İkincisi ve en büyük dert arkadaş meseleleri. Biri kökeni
taaaa ilkokula inen bir arkadaşlık. Ki artık kendisine arkadaş mı demeliyim
emin olamıyorum. Evet aramızda bir sorun yok gibi ama sürekli bana zıtlaşır
oldu. Bir nedeni de yok. Gayet güzel geçinip giderken birden benden nefret eder
gibi davranıyor. Olur ya bilim kurgu filmlerinde… Başrolün bir yakını da
aslında dünyayı yok eden o zımbırtıya bulaşmıştır ve ara ara rengini belli eder.
Sonra birden başrol şu cümleyi kurar. “Sen Chris değilsin! Söyle ona ne yaptın?”
ve bir yumruk, dırşşş!
Aynı bu muhabbet dönüyor artık. Tabi ben içimden diyorum sen
Chris değilsin, diye. Yumruk da atmıyorum ama yakındır, geliyor hissediyorum.

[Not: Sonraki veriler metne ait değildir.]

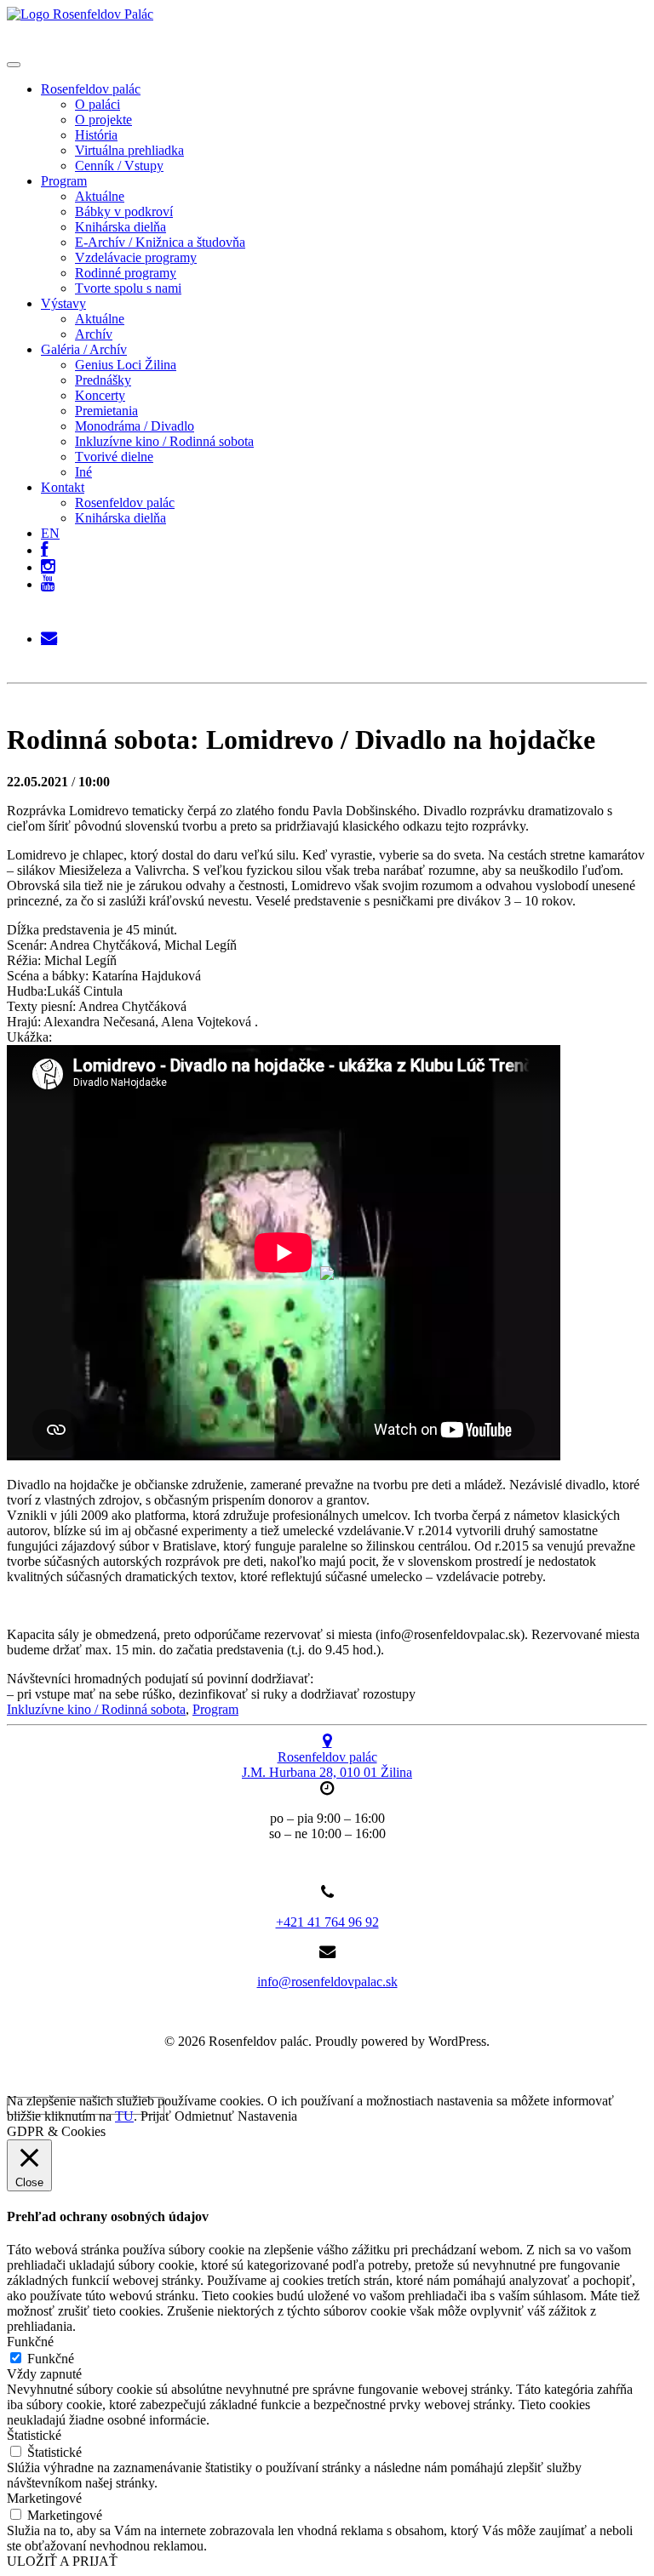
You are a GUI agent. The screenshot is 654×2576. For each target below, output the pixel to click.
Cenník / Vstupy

Bir garip olanı da yenilerden. Çok seviyorum kendisini ama
sinirlerimi bozuyor bu kızcağız da artık. Bunu herkes yaşamıştır. Çok iyi anlaşırsınız, ya da belki öyle
sanırsınız bilmiyorum daha karar veremedim. Ancak karşıdaki lafınızı bile
dinlemiyordur. Söylediğiniz şey her nasıl oluyorsa birden onun hayatındaki bir
şeye dönüşüveriyordur. Bir anda konu yine ona dönmüştür, siz ne dediğinizi bile
unutursunuz. Bu benim aynı şeyi yaşadığım ikinci arkadaşım. İlkiyle artık
konuşmuyoruz ama bununla da böyle olmasını istemiyorum. Ne yapacağımı
bilemiyorum. Bir de bazen kendisinden kötü sinyaller alıyor gibiyim. Çok basit
konularda bile, yani alt tarafı iki kelime yazıp haber vereceği bir şeyde bile
bunu yapmıyor. Bense “ay ona da söyleyim o da öğrensin ay ona da göndereyim
bunu” gibi düşünüyorum, ki bir teşekkür bile almıyorum genelde. Mesele bana
karşılığının olmaması değil teşekkür edilmemesi aslında. Çünkü ben büyürken
etrafımdaki nezaket kuralları Barbie bebeklerimin iki katı kadardı ve böyle
şeyler benim için çok önemli bir yer tutar oldu.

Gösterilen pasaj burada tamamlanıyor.